* [Source text]
►

The three main components of an embedded system are:
1. Hardware
2. Main application software
3. RTOS

2. What are the characteristics of embedded systems.

1. Single-functioned - An embedded system usually performs a specialized operation and does the same repeatedly. For example, A pager always functions as a pager.

2. Tightly constrained - All computing systems have constraints on design metrics, but those on an embedded system can be especially tight. Design metrics is a measure of an implementation's features such as its cost, size, power, and performance. It must be of a size to fit on a single chip, must perform fast enough to process data in real-time and consume minimum power to extend battery life.

3. Reactive and Real-time - Many embedded systems must continually react to changes in the system's environment and must compute certain results in real- time without any delay. Consider an example of a car cruise controller; it continually monitors and reacts to speed and brake sensors. It must compute acceleration or de-accelerations repeatedly within a limited time; a delayed computation can result in failure to control of the car.

4. Microprocessors based - It must be microprocessor or microcontroller based.

5. Memory-It must have a memory, as its software usually embeds in ROM. It does not need any secondary memories in the computer.

3. Explain the basic Structure of an Embedded System.

1. Sensor - It measures the physical quantity and converts it to an electrical signal which can be read by an observer or by any electronic instrument like an A2D converter. A sensor stores the measured quantity to the memory.

2. A-D Converter - An analog-to-digital converter converts the analog signal sent by the sensor into a digital signal.

3. Processor & ASICS - Processors process the data to measure the output and store it to the memory.

4. D-A Converter - A digital-to-analog converter converts the digital data fed by the processor to analog data

5. Actuator - An actuator compares the output given by the D-A Converter to the actual (expected) output. stored in it and stores the approved output.

4. What do you mean by Processors in a System.

A processor has two essential units -

1. Program Flow Control Unit (CU)
2. Execution Unit (EU)

The CU includes a fetch unit for fetching instructions from the memory. The EU has circuits that implement the Instructions pertaining to data transfer operation and data conversion from one form to another.

The EU includes the Arithmetic and logical Unit (ALU) and also the circuits that execute instructions for a program control task such as interrupt, or jump to another set of instructions. A processor runs the cycles of fetch and executes the instructions in the same sequence as they are fetchedfrom memory.

Processors can be of the following categories -

• General Purpose Processor (GPP)

1. Microprocessor
2. Microcontroller
3. Embedded Processor
4. Digital Signal Processor
5. Media Processor

• Application Specific System Processor (ASSP)
• Application Specific Instruction Processors(ASIPs) 
• GPP core(s) or ASIP core(s) on either an Application Specific Integrated Circuit (ASIC) or a Very Large Scale Integration (VLSI) circuit.

5. How does an embedded system work?

The processor may be a microprocessor or microcontroller. Microcontrollers are simply microprocessors with peripheral interfaces and integrated memory included. Microprocessors use separate integrated circuits for memory and peripherals instead of including them on the chip. Both can be used, but microprocessors typically require more support circuitry than microcontrollers because there is less integrated into the microprocessor. The term system on a chip (SoC) is often used. SoCs include multiple processors and interfaces on a single chip. They are often used for high-volume embedded systems. Some example SoC types are the application- specific integrated circuit (ASIC) and the field- programmable gate array (FPGA).

◄

* [Stored data]
►

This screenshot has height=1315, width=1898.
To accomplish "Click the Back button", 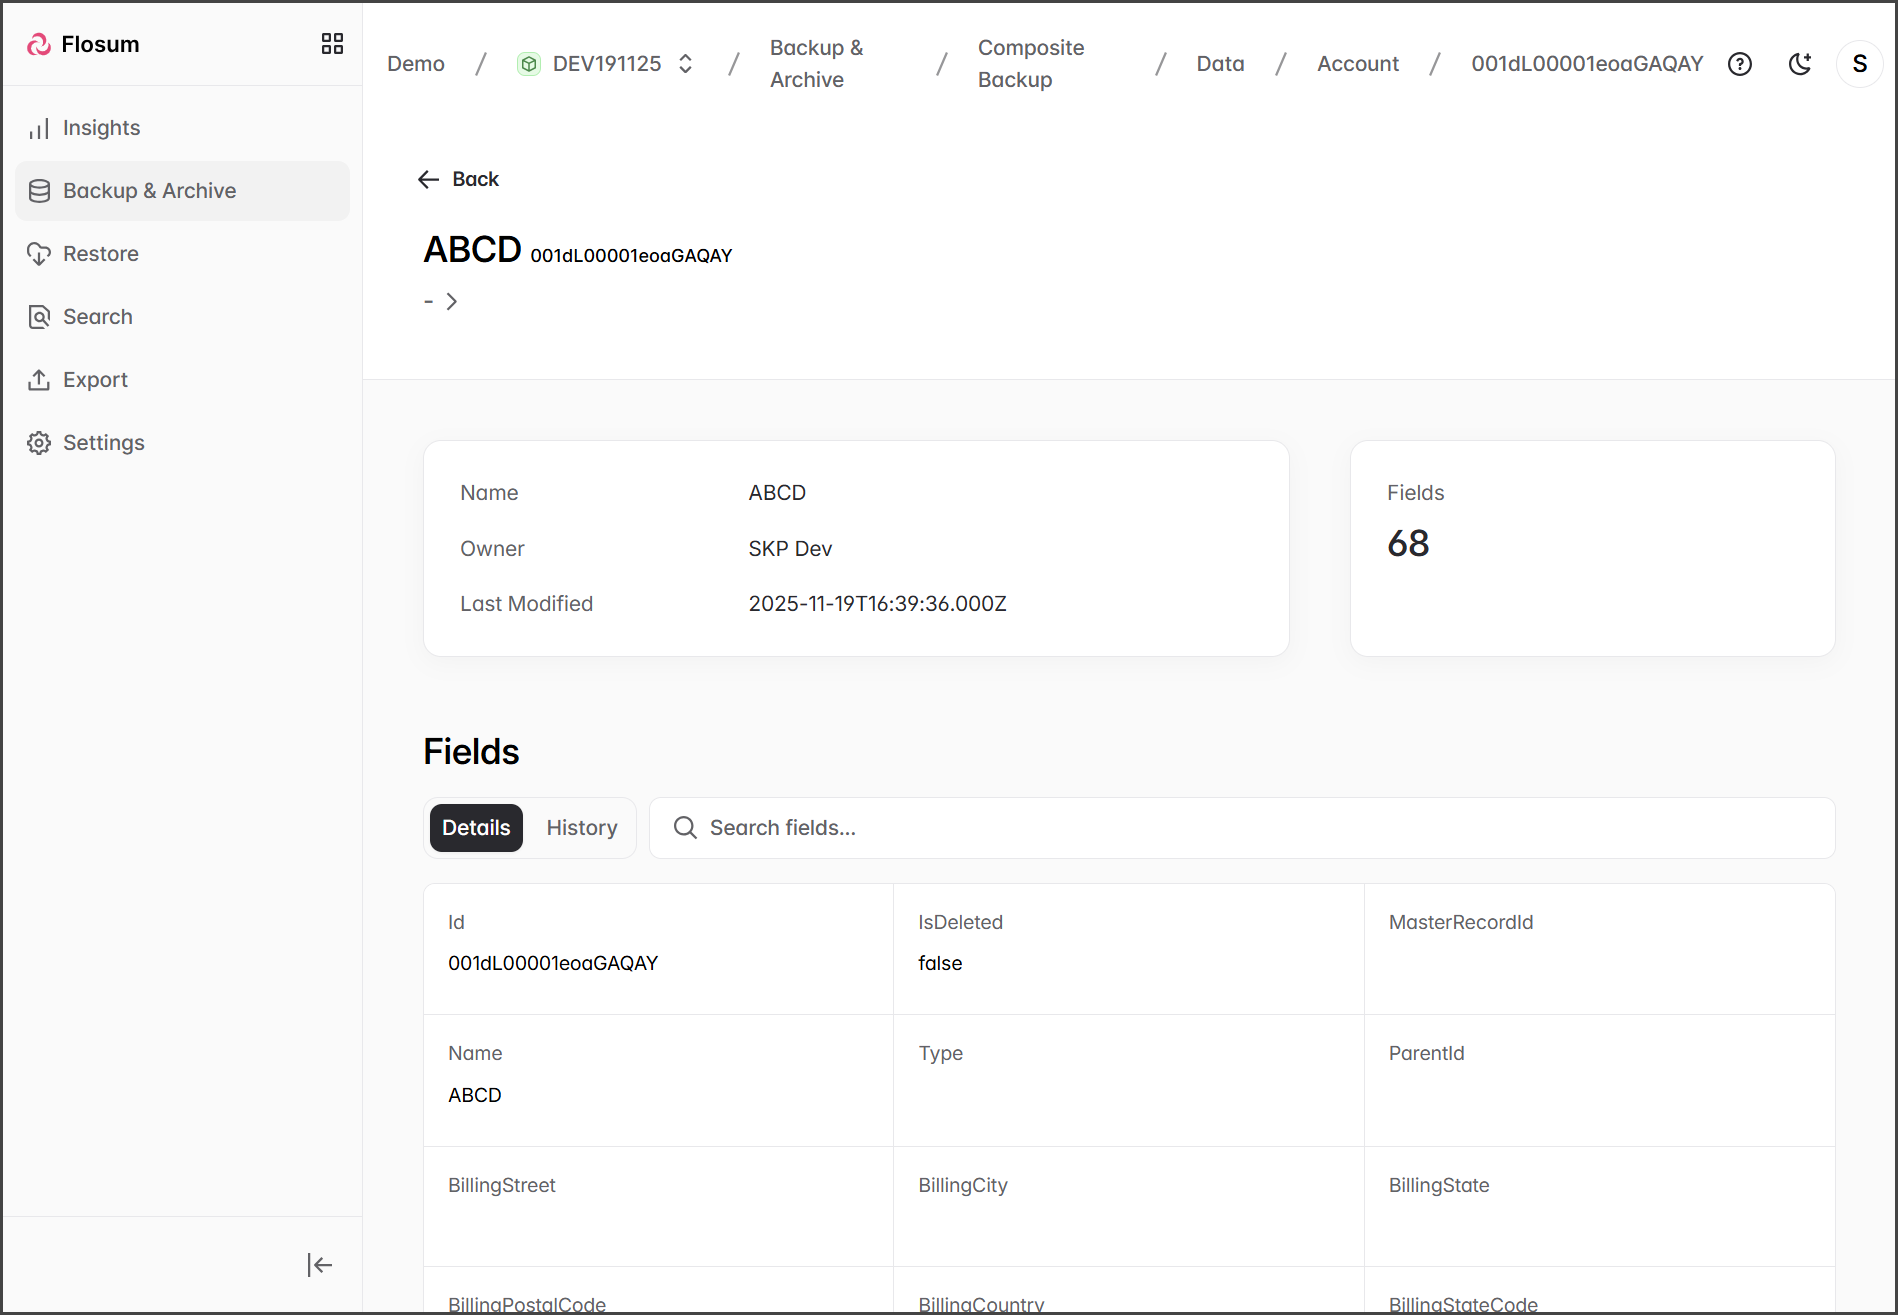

◄

* [The exercise] Can you return the stretch of the embedded systems text from "4. Microprocessors based" through "an Embedded System.", word for word? The lines above are separate material, apart from the embedded systems text.

* [Worked answer]
4. Microprocessors based - It must be microprocessor or microcontroller based.

5. Memory-It must have a memory, as its software usually embeds in ROM. It does not need any secondary memories in the computer.

3. Explain the basic Structure of an Embedded System.